• **Text provided**:
☆ ☆ ☆ ☆

If you select any sketch field in a query, it is automatically converted into a base-64 encoded string and surrounded with an extra set of double quotes. These are then escaped as '\"' in the result set. The quick and dirty way to remove those is with sed.

Here is the complete command line:

curl -XPOST -H "Content-Type: application/json" http://localhost:8888/druid/v2/sql/ -d'{ "query": "SELECT __time AS t_hour, channel, __count, hll_user, theta_user FROM \"wikipedia-rollup-00\"" }' | jq -c '.[]' | sed -e 's/\\\"//g' >wikipedia-rollup-00.json

Ingesting the sketches back into Druid

In order to convert the base-64 strings back into binary sketches, we need to employ a few special options.

Here is the ingestion spec:

{
  "type": "index_parallel",
  "spec": {
    "ioConfig": {
      "type": "index_parallel",
      "inputSource": {
        "type": "local",
        "baseDir": "/Users/hellmarbecker/meetup-talks/talaria-sketches",
        "filter": "wikipedia-rollup-00.json"
      },
      "inputFormat": {
        "type": "json"
      }
    },
    "tuningConfig": {
      "type": "index_parallel",
      "partitionsSpec": {
        "type": "hashed"

☆ ☆ ☆ ☆

• **Assignment**:
Pick up the Druid sketch ingestion text above from the point where it stops, and continue it.

• **Data extract**:
☆ ☆ ☆ ☆

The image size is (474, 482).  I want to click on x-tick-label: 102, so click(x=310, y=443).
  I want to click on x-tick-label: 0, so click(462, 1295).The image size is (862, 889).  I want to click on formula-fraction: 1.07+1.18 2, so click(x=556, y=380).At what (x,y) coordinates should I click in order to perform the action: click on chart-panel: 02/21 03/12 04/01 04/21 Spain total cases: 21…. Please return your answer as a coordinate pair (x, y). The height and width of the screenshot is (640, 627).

☆ ☆ ☆ ☆

• **Expected answer**:
      },
      "forceGuaranteedRollup": true
    },
    "dataSchema": {
      "dataSource": "wikipedia-rollup-01",
      "timestampSpec": {
        "column": "t_hour",
        "format": "auto"
      },
      "transformSpec": {},
      "dimensionsSpec": {
        "dimensions": [
          "channel"
        ]
      },
      "granularitySpec": {
        "queryGranularity": "hour",
        "rollup": true,
        "segmentGranularity": "day"
      },
      "metricsSpec": [
        {
          "name": "__count",
          "type": "longSum",
          "fieldName": "__count"
        },
        {
          "name": "theta_user",
          "type": "thetaSketch",
          "fieldName": "theta_user",
          "isInputThetaSketch": true
        },
        {
          "name": "hll_user",
          "type": "HLLSketchMerge",
          "fieldName": "hll_user"
        }
      ]
    }
  }
}

Note how the fact that we are ingesting pregenerated sketches is expressed differently, depending on the type of sketch. For HLL, we specify type HLLSketchMerge, but for theta sketches it is an extra flag isInputThetaSketch that we have to set.

Run the same query as before but against the new datasource:

Query against re-ingested data

Within rounding error, the resulting table gives the same query results as the original. Nice.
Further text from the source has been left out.